(Saved data entries)
○ ○ ○ ○ ○ ○ ○

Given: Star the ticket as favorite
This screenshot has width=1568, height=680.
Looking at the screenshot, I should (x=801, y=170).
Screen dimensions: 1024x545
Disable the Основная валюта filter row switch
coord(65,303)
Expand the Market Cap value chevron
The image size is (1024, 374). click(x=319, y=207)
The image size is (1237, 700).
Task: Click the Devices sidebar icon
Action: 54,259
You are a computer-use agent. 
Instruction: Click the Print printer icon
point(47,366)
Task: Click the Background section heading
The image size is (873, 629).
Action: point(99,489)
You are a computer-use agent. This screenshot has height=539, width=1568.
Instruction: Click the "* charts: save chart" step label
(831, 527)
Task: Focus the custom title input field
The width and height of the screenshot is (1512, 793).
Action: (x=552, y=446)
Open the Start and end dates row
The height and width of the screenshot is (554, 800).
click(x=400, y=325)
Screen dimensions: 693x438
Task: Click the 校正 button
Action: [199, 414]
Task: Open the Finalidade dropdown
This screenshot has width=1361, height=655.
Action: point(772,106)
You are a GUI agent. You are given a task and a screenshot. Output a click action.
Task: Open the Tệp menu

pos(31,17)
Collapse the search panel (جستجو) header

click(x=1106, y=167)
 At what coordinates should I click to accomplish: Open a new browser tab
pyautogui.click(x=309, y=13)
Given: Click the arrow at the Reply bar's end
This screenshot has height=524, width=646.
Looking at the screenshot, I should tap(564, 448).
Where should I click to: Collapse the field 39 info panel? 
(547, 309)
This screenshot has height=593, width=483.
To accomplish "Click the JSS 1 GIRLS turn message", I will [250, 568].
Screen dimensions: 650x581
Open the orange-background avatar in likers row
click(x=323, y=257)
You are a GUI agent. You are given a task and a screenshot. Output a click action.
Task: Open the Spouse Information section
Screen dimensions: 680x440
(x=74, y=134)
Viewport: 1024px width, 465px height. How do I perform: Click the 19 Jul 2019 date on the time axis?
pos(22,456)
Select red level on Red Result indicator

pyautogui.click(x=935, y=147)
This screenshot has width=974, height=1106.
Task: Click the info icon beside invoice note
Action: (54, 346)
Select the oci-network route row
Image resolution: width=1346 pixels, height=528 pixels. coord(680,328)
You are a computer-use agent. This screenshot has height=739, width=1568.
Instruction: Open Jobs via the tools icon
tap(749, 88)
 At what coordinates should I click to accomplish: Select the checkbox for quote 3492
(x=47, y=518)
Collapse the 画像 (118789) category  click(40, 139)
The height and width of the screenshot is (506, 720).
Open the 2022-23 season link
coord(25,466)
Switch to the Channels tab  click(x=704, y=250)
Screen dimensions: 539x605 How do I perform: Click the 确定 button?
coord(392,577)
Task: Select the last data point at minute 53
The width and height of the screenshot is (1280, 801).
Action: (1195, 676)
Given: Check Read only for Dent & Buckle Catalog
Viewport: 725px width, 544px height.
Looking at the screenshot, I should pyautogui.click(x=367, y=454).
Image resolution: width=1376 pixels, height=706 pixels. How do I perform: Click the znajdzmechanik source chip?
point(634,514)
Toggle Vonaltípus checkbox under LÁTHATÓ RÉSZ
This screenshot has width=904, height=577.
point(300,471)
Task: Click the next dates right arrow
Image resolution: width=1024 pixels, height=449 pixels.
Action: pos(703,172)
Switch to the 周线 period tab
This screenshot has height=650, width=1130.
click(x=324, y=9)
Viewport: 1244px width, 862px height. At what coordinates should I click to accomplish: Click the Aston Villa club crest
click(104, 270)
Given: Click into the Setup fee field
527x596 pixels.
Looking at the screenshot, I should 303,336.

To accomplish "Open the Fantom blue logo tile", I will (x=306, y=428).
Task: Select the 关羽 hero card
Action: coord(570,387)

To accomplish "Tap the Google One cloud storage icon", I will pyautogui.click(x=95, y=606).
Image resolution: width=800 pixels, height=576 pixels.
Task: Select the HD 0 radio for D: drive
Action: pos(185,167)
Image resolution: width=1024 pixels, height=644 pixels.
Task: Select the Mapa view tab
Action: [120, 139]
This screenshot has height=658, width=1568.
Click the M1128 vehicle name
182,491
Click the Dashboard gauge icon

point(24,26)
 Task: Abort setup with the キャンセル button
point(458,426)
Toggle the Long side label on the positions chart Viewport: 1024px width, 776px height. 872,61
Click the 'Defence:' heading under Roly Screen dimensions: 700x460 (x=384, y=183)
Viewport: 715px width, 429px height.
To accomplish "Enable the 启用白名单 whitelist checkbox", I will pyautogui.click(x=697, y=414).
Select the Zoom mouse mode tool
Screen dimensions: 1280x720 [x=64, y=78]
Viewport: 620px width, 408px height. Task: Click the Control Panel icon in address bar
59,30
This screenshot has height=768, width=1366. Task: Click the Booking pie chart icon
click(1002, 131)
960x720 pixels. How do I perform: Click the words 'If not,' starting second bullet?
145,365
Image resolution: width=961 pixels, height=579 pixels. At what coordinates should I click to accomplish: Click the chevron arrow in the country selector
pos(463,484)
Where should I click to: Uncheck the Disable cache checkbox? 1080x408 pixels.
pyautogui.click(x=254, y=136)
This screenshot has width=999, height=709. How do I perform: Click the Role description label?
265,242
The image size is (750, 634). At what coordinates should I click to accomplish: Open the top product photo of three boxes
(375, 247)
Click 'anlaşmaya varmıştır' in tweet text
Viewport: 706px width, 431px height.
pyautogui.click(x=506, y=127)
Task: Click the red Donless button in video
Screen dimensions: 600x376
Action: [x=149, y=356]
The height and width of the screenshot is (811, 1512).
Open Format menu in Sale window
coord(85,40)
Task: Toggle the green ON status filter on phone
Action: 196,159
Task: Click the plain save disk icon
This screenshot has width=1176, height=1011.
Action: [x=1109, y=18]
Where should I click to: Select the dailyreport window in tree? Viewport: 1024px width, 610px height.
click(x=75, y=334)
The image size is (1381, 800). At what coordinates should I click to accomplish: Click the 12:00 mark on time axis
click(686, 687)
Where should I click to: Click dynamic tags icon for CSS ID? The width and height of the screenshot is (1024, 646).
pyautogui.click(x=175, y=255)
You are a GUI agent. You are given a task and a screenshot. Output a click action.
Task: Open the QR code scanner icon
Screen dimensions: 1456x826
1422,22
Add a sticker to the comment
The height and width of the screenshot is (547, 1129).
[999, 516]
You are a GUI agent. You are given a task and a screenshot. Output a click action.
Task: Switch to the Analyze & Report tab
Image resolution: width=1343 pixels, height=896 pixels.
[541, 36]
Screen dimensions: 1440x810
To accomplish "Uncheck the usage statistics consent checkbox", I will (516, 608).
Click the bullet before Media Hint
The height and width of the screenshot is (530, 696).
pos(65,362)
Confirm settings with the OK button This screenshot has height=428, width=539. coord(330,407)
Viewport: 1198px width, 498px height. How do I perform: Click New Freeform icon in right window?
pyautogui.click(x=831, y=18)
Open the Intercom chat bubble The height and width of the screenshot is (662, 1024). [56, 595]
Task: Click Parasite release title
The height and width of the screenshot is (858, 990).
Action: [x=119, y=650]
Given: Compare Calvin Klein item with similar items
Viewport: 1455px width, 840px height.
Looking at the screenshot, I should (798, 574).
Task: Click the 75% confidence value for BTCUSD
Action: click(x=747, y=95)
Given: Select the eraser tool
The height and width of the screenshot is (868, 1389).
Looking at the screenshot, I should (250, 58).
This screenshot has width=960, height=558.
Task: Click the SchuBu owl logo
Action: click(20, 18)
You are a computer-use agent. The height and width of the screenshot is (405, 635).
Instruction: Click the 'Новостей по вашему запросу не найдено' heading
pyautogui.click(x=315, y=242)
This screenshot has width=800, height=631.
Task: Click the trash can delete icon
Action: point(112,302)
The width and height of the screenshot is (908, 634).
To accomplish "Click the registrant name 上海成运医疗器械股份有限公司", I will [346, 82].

○ ○ ○ ○ ○ ○ ○

▸ Exercise: Each line above that contains the string "title" should be identified and copied.

▸ Answer to the problem:
Task: Focus the custom title input field
Task: Click Parasite release title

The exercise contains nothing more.